Task requirements:
Whatever the records below say, write them all out exactly.

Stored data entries
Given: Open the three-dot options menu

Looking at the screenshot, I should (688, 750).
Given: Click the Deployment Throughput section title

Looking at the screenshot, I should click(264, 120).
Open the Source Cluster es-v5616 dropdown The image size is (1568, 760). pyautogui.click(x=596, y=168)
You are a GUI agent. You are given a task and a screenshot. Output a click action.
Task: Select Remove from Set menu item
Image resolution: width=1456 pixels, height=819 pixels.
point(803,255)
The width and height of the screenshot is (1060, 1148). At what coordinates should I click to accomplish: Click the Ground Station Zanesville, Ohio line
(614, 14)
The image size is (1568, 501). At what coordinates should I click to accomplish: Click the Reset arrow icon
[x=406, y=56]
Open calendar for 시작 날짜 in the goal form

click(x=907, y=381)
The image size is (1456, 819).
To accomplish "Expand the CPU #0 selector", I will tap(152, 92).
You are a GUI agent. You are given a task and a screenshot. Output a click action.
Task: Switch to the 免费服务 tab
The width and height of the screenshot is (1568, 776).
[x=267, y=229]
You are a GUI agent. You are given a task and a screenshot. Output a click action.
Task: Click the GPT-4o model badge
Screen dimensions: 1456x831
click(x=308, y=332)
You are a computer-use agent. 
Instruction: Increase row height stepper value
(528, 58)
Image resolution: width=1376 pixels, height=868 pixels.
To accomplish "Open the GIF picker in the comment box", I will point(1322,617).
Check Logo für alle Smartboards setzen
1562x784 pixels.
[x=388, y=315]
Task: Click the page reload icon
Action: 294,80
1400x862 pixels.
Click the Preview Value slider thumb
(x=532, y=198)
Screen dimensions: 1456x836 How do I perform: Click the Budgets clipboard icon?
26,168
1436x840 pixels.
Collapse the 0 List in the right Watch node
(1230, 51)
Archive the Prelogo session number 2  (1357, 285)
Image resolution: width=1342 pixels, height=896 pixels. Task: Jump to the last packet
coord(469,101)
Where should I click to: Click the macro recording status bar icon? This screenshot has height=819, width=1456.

Exercise solution:
Given: Open the three-dot options menu

Looking at the screenshot, I should (688, 750).
Given: Click the Deployment Throughput section title

Looking at the screenshot, I should click(264, 120).
Open the Source Cluster es-v5616 dropdown The image size is (1568, 760). pyautogui.click(x=596, y=168)
You are a GUI agent. You are given a task and a screenshot. Output a click action.
Task: Select Remove from Set menu item
Image resolution: width=1456 pixels, height=819 pixels.
point(803,255)
The width and height of the screenshot is (1060, 1148). At what coordinates should I click to accomplish: Click the Ground Station Zanesville, Ohio line
(614, 14)
The image size is (1568, 501). At what coordinates should I click to accomplish: Click the Reset arrow icon
[x=406, y=56]
Open calendar for 시작 날짜 in the goal form

click(x=907, y=381)
The image size is (1456, 819).
To accomplish "Expand the CPU #0 selector", I will tap(152, 92).
You are a GUI agent. You are given a task and a screenshot. Output a click action.
Task: Switch to the 免费服务 tab
The width and height of the screenshot is (1568, 776).
[x=267, y=229]
You are a GUI agent. You are given a task and a screenshot. Output a click action.
Task: Click the GPT-4o model badge
Screen dimensions: 1456x831
click(x=308, y=332)
You are a computer-use agent. 
Instruction: Increase row height stepper value
(528, 58)
Image resolution: width=1376 pixels, height=868 pixels.
To accomplish "Open the GIF picker in the comment box", I will point(1322,617).
Check Logo für alle Smartboards setzen
1562x784 pixels.
[x=388, y=315]
Task: Click the page reload icon
Action: 294,80
1400x862 pixels.
Click the Preview Value slider thumb
(x=532, y=198)
Screen dimensions: 1456x836 How do I perform: Click the Budgets clipboard icon?
26,168
1436x840 pixels.
Collapse the 0 List in the right Watch node
(1230, 51)
Archive the Prelogo session number 2  (1357, 285)
Image resolution: width=1342 pixels, height=896 pixels. Task: Jump to the last packet
coord(469,101)
Where should I click to: Click the macro recording status bar icon? This screenshot has height=819, width=1456.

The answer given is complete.